**Aim of the exercise:**
Send back all the data below, exactly as given.

====== Listed entries ======

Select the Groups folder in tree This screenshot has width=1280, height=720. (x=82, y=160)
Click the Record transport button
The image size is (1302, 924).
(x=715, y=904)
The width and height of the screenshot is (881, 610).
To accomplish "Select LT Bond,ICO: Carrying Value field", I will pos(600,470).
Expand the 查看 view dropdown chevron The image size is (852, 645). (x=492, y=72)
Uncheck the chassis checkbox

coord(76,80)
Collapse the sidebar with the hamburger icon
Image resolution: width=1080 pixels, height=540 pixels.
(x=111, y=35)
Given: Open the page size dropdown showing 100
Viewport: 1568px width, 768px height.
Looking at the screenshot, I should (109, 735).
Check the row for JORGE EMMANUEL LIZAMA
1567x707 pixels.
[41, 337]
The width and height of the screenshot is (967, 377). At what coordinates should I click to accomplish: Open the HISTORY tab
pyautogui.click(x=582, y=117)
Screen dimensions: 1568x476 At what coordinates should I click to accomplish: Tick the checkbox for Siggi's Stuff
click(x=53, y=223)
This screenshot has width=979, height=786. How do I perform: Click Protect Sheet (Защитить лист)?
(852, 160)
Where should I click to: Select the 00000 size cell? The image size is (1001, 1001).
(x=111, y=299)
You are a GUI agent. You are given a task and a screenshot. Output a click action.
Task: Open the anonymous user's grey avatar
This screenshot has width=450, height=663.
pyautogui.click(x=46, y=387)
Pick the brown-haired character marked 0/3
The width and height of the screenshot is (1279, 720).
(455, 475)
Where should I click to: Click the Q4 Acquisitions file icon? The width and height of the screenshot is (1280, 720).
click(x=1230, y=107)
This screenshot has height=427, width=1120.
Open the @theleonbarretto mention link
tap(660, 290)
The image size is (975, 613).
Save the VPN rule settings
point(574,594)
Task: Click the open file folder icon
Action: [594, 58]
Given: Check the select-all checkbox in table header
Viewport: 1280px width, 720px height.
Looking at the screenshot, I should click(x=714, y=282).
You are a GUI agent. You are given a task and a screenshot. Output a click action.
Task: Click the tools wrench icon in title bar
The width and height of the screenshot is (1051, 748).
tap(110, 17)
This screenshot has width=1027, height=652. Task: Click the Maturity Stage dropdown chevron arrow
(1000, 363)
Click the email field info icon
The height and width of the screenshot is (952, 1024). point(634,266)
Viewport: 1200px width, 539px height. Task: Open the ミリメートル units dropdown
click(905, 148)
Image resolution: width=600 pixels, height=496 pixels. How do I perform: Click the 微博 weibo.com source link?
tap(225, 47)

======

**Task answer:**
Select the Groups folder in tree This screenshot has width=1280, height=720. (x=82, y=160)
Click the Record transport button
The image size is (1302, 924).
(x=715, y=904)
The width and height of the screenshot is (881, 610).
To accomplish "Select LT Bond,ICO: Carrying Value field", I will pos(600,470).
Expand the 查看 view dropdown chevron The image size is (852, 645). (x=492, y=72)
Uncheck the chassis checkbox

coord(76,80)
Collapse the sidebar with the hamburger icon
Image resolution: width=1080 pixels, height=540 pixels.
(x=111, y=35)
Given: Open the page size dropdown showing 100
Viewport: 1568px width, 768px height.
Looking at the screenshot, I should (109, 735).
Check the row for JORGE EMMANUEL LIZAMA
1567x707 pixels.
[41, 337]
The width and height of the screenshot is (967, 377). At what coordinates should I click to accomplish: Open the HISTORY tab
pyautogui.click(x=582, y=117)
Screen dimensions: 1568x476 At what coordinates should I click to accomplish: Tick the checkbox for Siggi's Stuff
click(x=53, y=223)
This screenshot has width=979, height=786. How do I perform: Click Protect Sheet (Защитить лист)?
(852, 160)
Where should I click to: Select the 00000 size cell? The image size is (1001, 1001).
(x=111, y=299)
You are a GUI agent. You are given a task and a screenshot. Output a click action.
Task: Open the anonymous user's grey avatar
This screenshot has width=450, height=663.
pyautogui.click(x=46, y=387)
Pick the brown-haired character marked 0/3
The width and height of the screenshot is (1279, 720).
(455, 475)
Where should I click to: Click the Q4 Acquisitions file icon? The width and height of the screenshot is (1280, 720).
click(x=1230, y=107)
This screenshot has height=427, width=1120.
Open the @theleonbarretto mention link
tap(660, 290)
The image size is (975, 613).
Save the VPN rule settings
point(574,594)
Task: Click the open file folder icon
Action: [594, 58]
Given: Check the select-all checkbox in table header
Viewport: 1280px width, 720px height.
Looking at the screenshot, I should click(x=714, y=282).
You are a GUI agent. You are given a task and a screenshot. Output a click action.
Task: Click the tools wrench icon in title bar
The width and height of the screenshot is (1051, 748).
tap(110, 17)
This screenshot has width=1027, height=652. Task: Click the Maturity Stage dropdown chevron arrow
(1000, 363)
Click the email field info icon
The height and width of the screenshot is (952, 1024). point(634,266)
Viewport: 1200px width, 539px height. Task: Open the ミリメートル units dropdown
click(905, 148)
Image resolution: width=600 pixels, height=496 pixels. How do I perform: Click the 微博 weibo.com source link?
tap(225, 47)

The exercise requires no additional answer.